Arcadius frowned. “There are lots of legends, Royce. The Manes are the dead that eschew the afterlife in order to return and haunt the living. And there is the story about Kile and the White Feather concerning an immortal god who supposedly wanders Elan in the guise of a man, but nothing like…well, not that I think about it…” The professor tapped his lips. “There is legend of Rowfinn.”
“What’s that?”
“An old wives tale about a witch named Rowfinn, who lived in a forbidden forest and killed anyone who entered. She is said to have slept on a pile of human bones out in front of her cave. The pile supposedly granted this witch eternal life, but she had to add to its pile once a month, and couldn’t sleep again until she did so. But there’s nothing in the story about a book. Indeed, the most notable thing about that story is that Rowfinn ate all her victims and, for no reason ever explained, she began her feasts by eating the victim’s face first.”
“Sounds like the Morgan,” Hadrian asked.
“The Morgan? You mean the ghost of Glenmorgan the Third?”
Hadrian nodded. “Heard about him in Rochelle.”
“That is what we in the trade call the Myth of Guilt.
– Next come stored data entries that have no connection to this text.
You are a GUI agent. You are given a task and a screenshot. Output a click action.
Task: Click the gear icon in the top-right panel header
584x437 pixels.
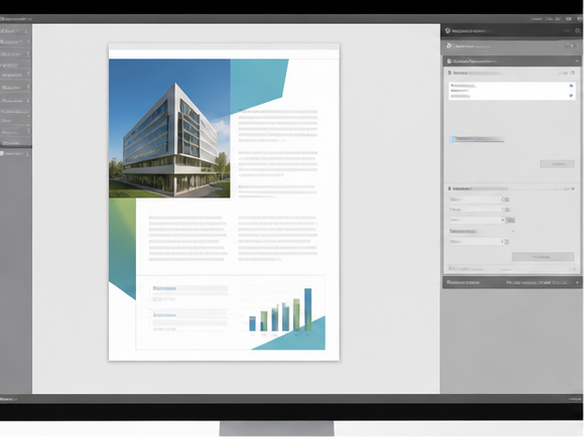(x=578, y=31)
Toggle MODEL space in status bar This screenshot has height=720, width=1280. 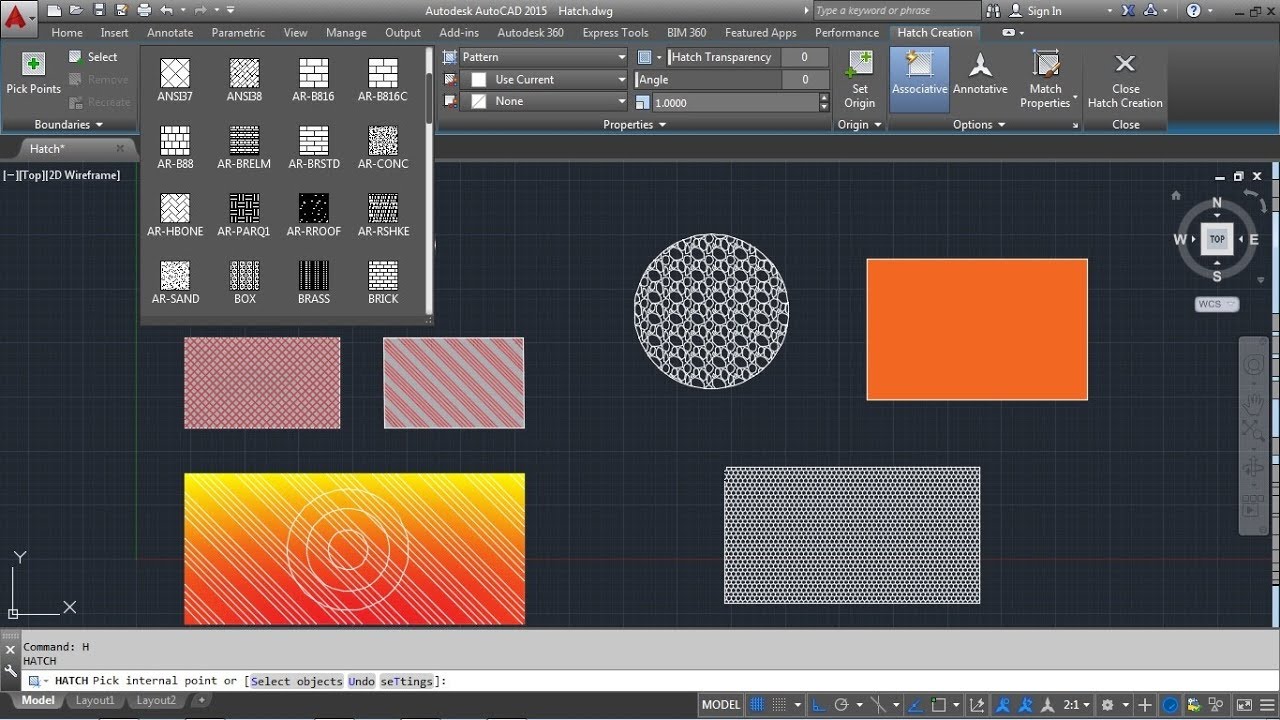click(721, 705)
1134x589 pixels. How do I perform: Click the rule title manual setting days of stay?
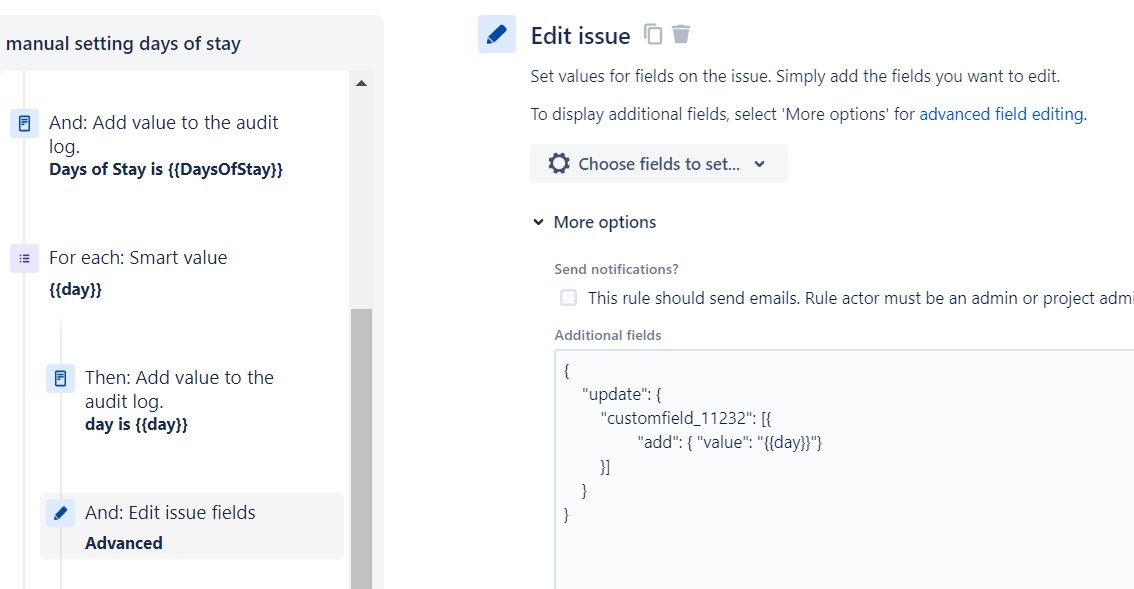[124, 43]
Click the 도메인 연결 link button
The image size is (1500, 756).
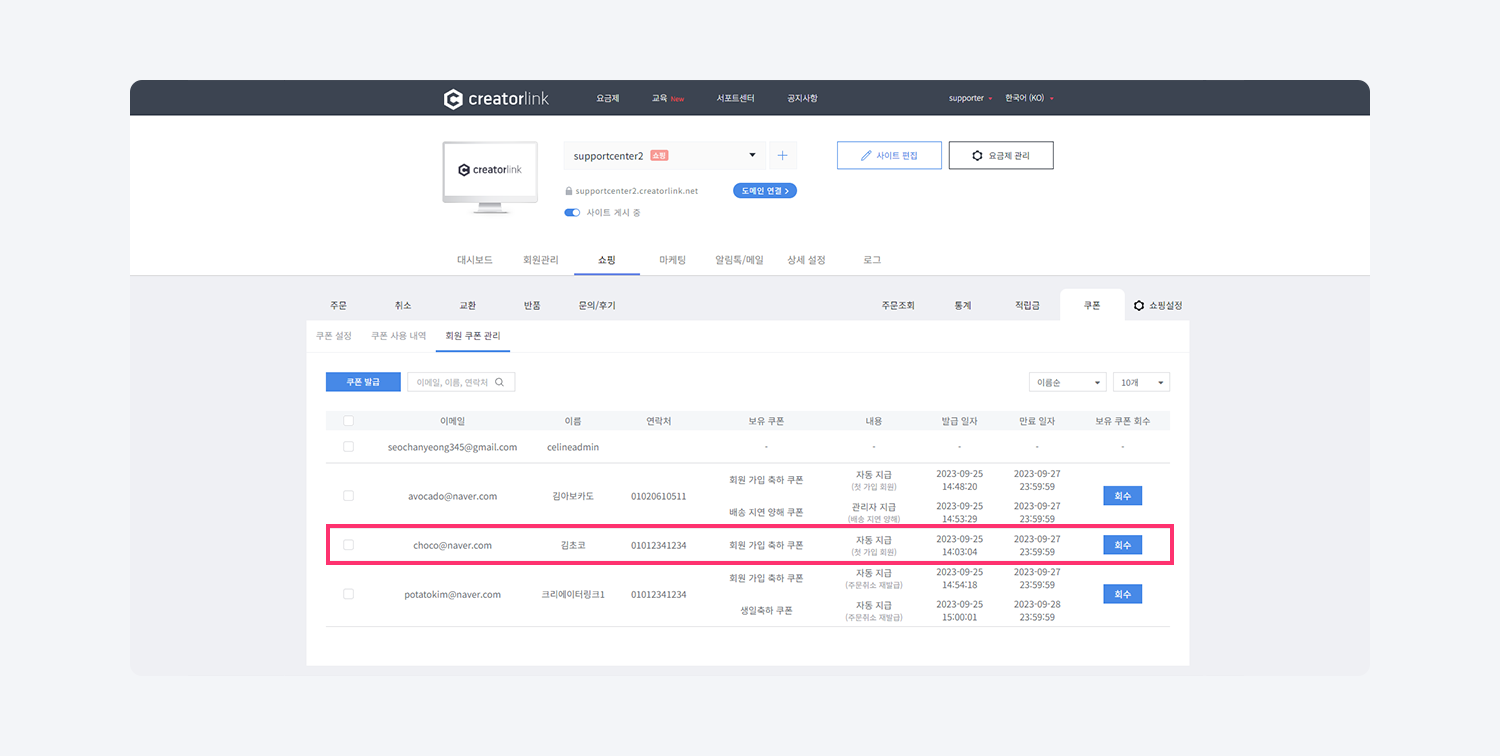[x=765, y=190]
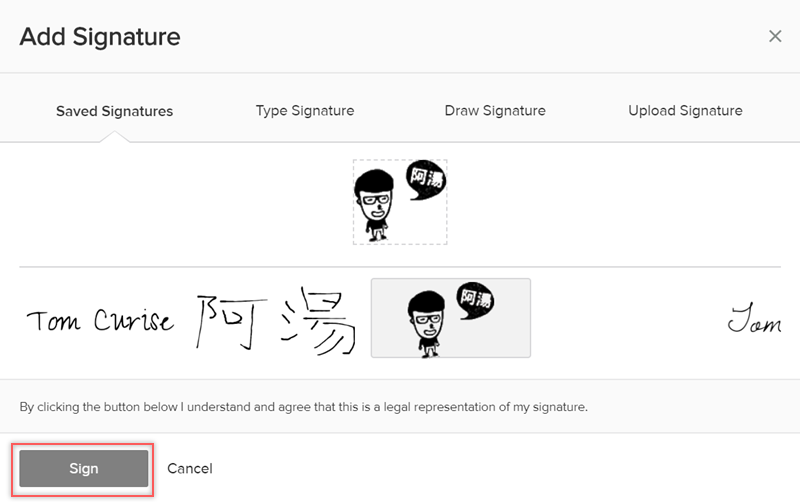Viewport: 800px width, 502px height.
Task: Select the Upload Signature tab
Action: click(x=685, y=111)
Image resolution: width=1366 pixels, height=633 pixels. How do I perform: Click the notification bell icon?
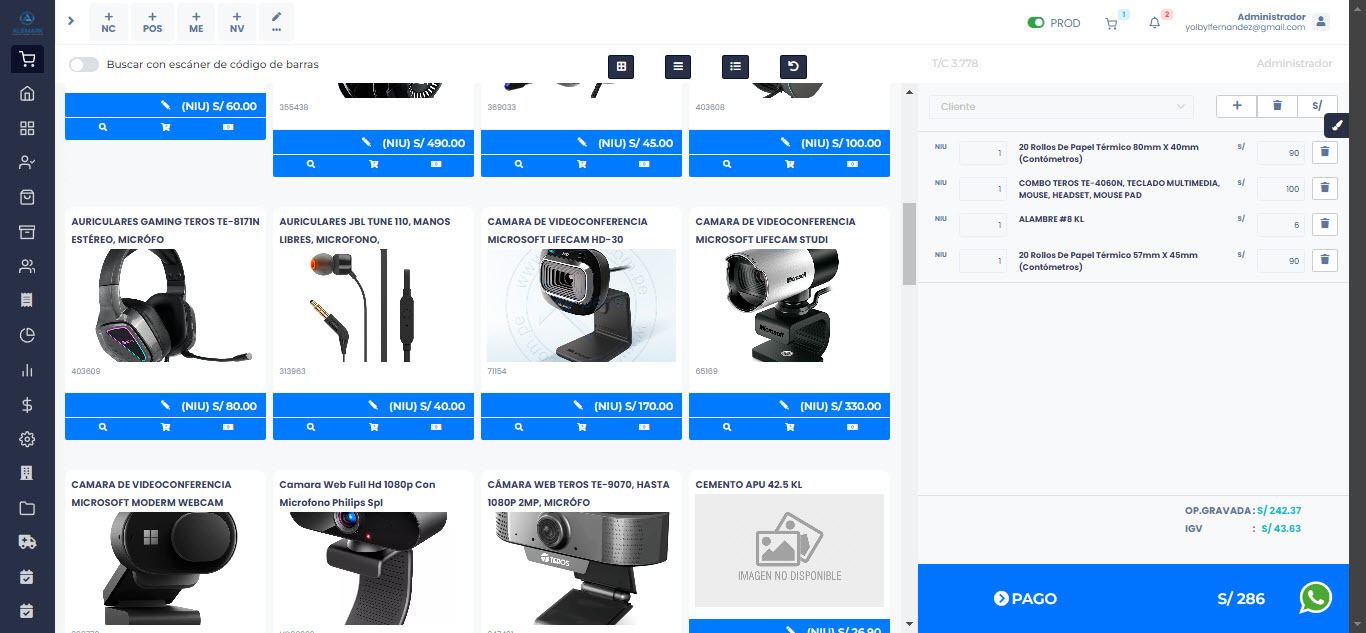coord(1155,23)
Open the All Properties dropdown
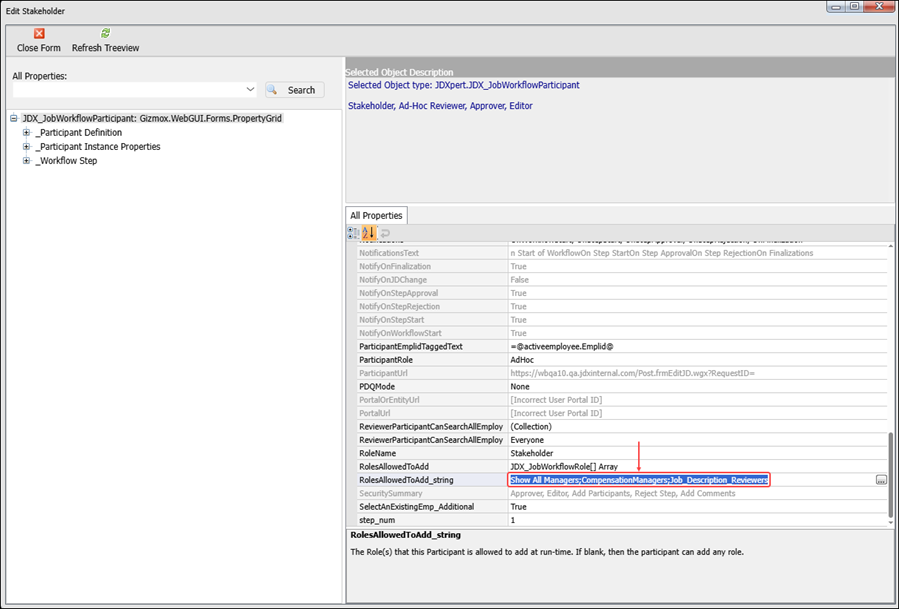This screenshot has width=900, height=609. (250, 90)
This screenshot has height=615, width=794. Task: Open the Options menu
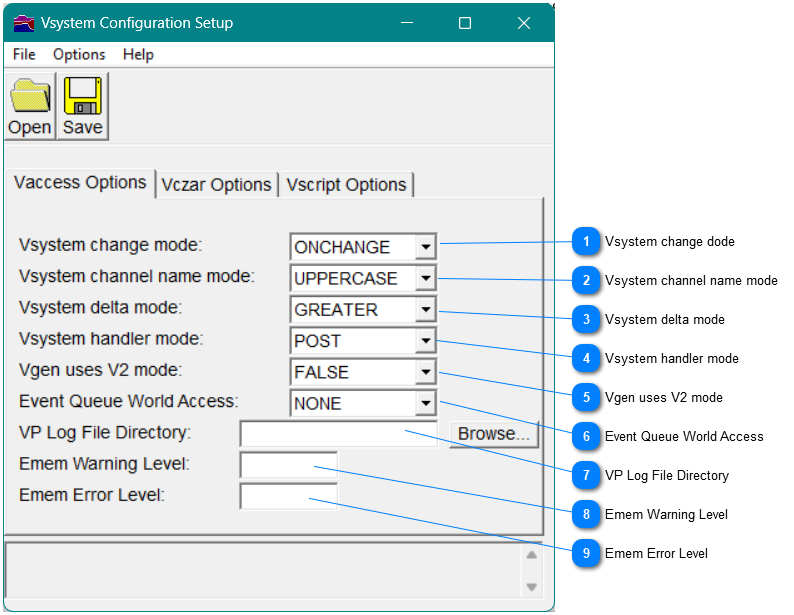coord(79,55)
The man was murdered by greedy, power-hungry cowards, and their guilt created this irrational fear that their crime would come back to haunt them.”
“It’s just strange because they say the Morgan also eats it’s victims face first.”
“And the Morgan legend comes from Rochelle,” Royce said. “Where Falkirk was trapped.”
“So, maybe there is a kernel of truth in all of this?” Arcadius pondered.
“Fun as all this is, it doesn’t help stop Gravis,” Royce said. “And we no longer have the luxury of time. This job now has a clear deadline, and right now I don’t have the slightest idea how to go about getting inside Drumindor, and if I did, I wouldn’t know how to stop the volcano from blowing up.”
He stood just as Gwen entered carrying their cleaned plates. “You’ll figure it out, Royce,” she said. “I know you will.”